Initially, I wanted an image at the top of the plaque that would reflect (1) distance walking; (2) the number 120, given that JW had done the 120K span from Incheon to Yangpyeong; and (3) the names "Incheon," "Seoul," and "Yangpyeong," somehow connected by something abstract and map-like to delineate the route JW had walked.  My earlier designs had no dragon in them; they looked like hypertrophic versions of the tee-shirt design I had done for my walk, with the word "SEOUL" in the middle of a huge circle, and the words "Incheon" and "Yangpyeong" to either side, written in their own circles and looking like little moons orbiting Planet Seoul.  I tried connecting the three circles with straight bars and galaxy-arm-shaped swirly tentacles; nothing seemed to work.  I also gave up on including the number "120":  it seemed repetitive, given that "120" appears in the text portion of the plaque.  At one point, I made the center of the design a giant, abstract "walking man" icon.  I labeled his circular head "Seoul," then replaced his hands with circles that read "Incheon" and "Yangpyeong."  This proved to be ugly as hell—it looked like an angry boxer, gloves still on, stomping across the countryside in search of something or other.

Ultimately, the dragon came to me as an eleventh-hour flash of insight.  This often happens with the creative process:  you waste 99% of your time generating crappy ideas so that your one good idea can finally burble to the surface of your consciousness and save the day.  I'm still not happy that I didn't draw the dragon myself; I might do so for my ego's sake.  (It's a bit like promising to cook an entirely homemade, from-scratch meal, then cheating by using store-bought pasta.  The store-bought pasta isn't the problem—it's the promise to do everything homemade, then reneging on that promise.)

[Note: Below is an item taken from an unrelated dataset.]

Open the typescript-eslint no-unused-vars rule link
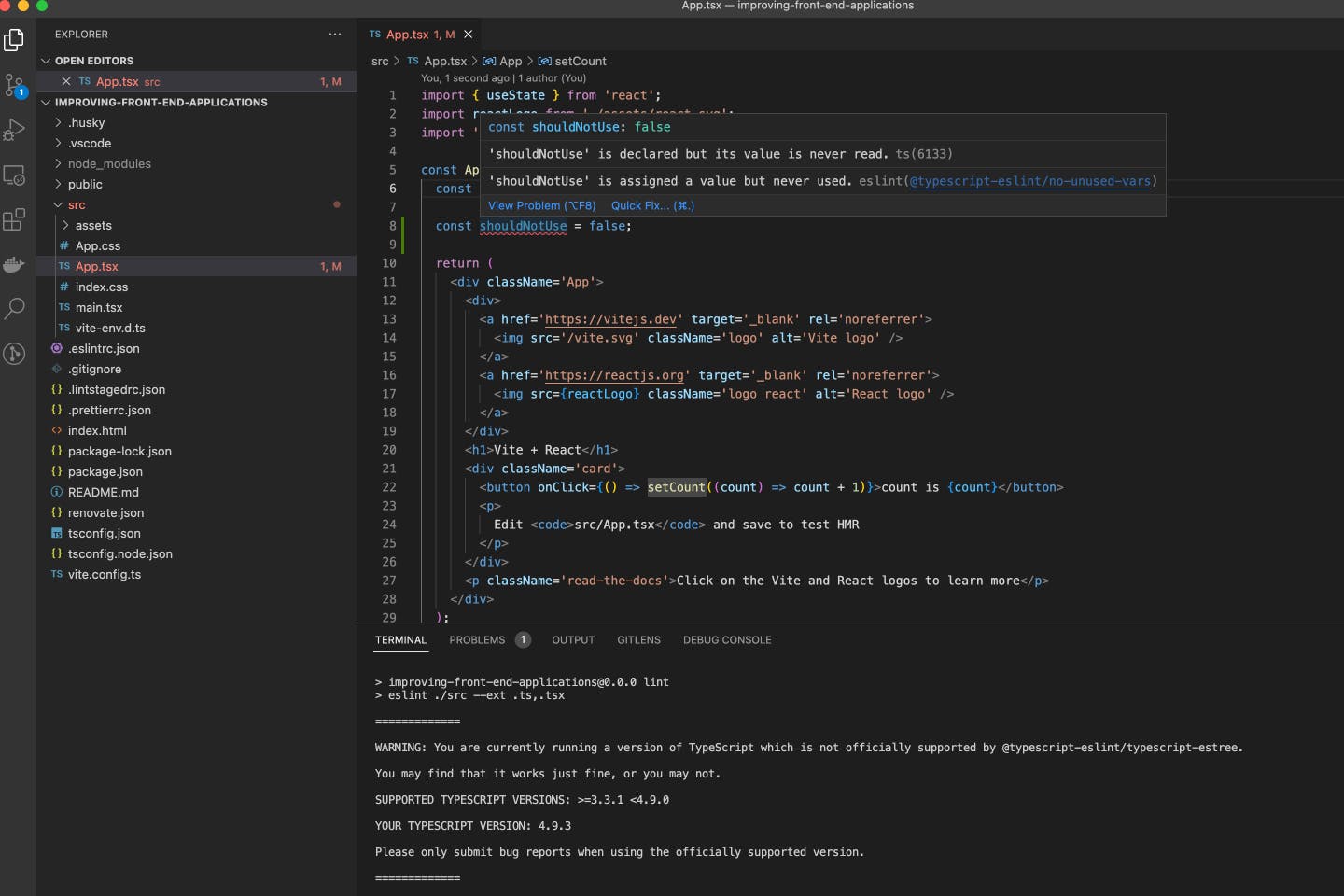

As for the blue field, I had initially created a blue sun that I placed behind the dragon, but that didn't work.  While blue and red work fine on the South Korean flag, they don't work well as a dark-blue sun behind a fire-engine-red dragon:  the color contrast was hard to look at.  I decided to honor the flag design by placing the blue at the bottom of the design, in the yin position, just as it is on the Korean flag (see the above link to review the ROK flag's design:  red represents fire, a yang force; blue presents water, a yin force, so this is why red is on top, and blue is on the bottom:  yang moves up, and yin moves down).  So the flag is now merely suggested or hinted at by my current design.  I imagine a professional designer could do a better job of incorporating the ROK flag more explicitly into the plaque's final look.

So there we are.  Lots of stillborn images, and finally, one image to rule them all (for now, anyway, unless my readers offer constructive criticisms that prompt further changes).  I hope JW will appreciate his plaque when he gets it this Christmas.

ADDENDUM:  the centering of the left-hand dojang might be a millimeter off when compared to the right-hand dojang.  Just so you know that I see the problem and will work on it.  There might also be some text-centering issues; I'm aware of those as well.

1 comment:

  1. Well, it's the thought that counts and you have obviously thought about this design a lot! I like it! The dragon is my favorite part(but then, I bake cakes from a box) so if you do a redesign I hope you capture the same majesty.

    How long will it take to have the design put on the plaque? Christmas is coming!